Kyle Bradish summed up what it's like to face this lineup after his start on Tuesday, while speaking with The Banner's Andy Kostka:

The only thing worth adding that Bradish didn't mention was that they're not afraid to let it rip with the ABS challenge system. In the series finale, the Rays overturned four missed calls, creating a walk and reversing multiple strikeouts. The Orioles have not won four challenges in a game all season.

The Rays are undeniably a better baseball team than the Orioles despite their lack of star power

It's not by any means an overpowering offense. Once you get past the Caminero, Aranda, and Diaz part of the lineup, there's not a name on the roster that you'd be afraid to pitch to, but it's a relentless lineup. They won't get themselves out; their worst hitters are going to put the ball in play and make you get them out, and if you stumble or make any sort of mistake, they're all over you.

In general, the Orioles' offense doesn't have much in common with the Rays. They get themselves out all the time. They're tied with Colorado for the highest K% in the league. Unlike the Rays with their varied approaches, the Orioles all seem to be trying to hit the same pitch all game, and nobody on the team can lay off an offspeed pitch below the zone.

Taylor Ward deserves credit for at least having a plan (not swinging), and Pete Alonso and Samuel Basallo have the bat skills to go after a bad pitch and make something happen with it, but by and large, the Orioles lineup looks very easy to pitch to.

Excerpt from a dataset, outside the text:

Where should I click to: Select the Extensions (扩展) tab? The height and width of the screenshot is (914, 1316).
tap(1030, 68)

They don't make contact, they don't want to hit the ball the other way, and if you accidentally leave a ball over the plate, they'll probably take it because they were looking fastball.

This is more than just the Rays' players being better than the Orioles'. That's probably not even true. This is an organizational problem. The biggest difference between the two teams is that, as far as play style and knowing what wins in the league , the Rays are ahead and the Orioles are behind.

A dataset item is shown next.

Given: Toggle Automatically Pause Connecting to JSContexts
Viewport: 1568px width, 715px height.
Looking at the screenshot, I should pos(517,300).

A lot of people think that analytics is all about walks and bat speed and complicated charts that explain why a certain pitcher is good. That is part of it, but the end goal of all the numbers is to find edges that can be exploited to win more games. It's about identifying undervalued skills.

The first teams to discover bat speed and launch angle as metrics with a positive relationship to barrels and offense in general had the advantage for a few years before other teams caught on and were able to stack their teams with undervalued, hard-swinging players, giving them an edge. Now that's old hat, and what the smart teams are pivoting to is contact and defense.

It makes sense, if the opposing team is full of guys who are in the lineup because of their swing and not because they are well-rounded, then if you put the ball in play, those butchers are going to turn even poorly hit balls into hits and runs for you. If your defense can run down balls barrelled into the gap, you eliminate the advantage that the other team has worked so hard to create.

That's what happened time and again in this series: the Orioles had many very hard hit balls that Rays defenders ran under, and the Rays poked a bunch of balls down the foul line for "softly hit" doubles and scored a ton of runs on plays where the Orioles defenders got their gloves on what should have been the third out and then butchered it.

The Orioles built this team starting in 2018 with the idea of what a good team looked like at the time, and by the time the team came to fruition, the game had changed, and they have failed to adapt to the reality of Major League Baseball.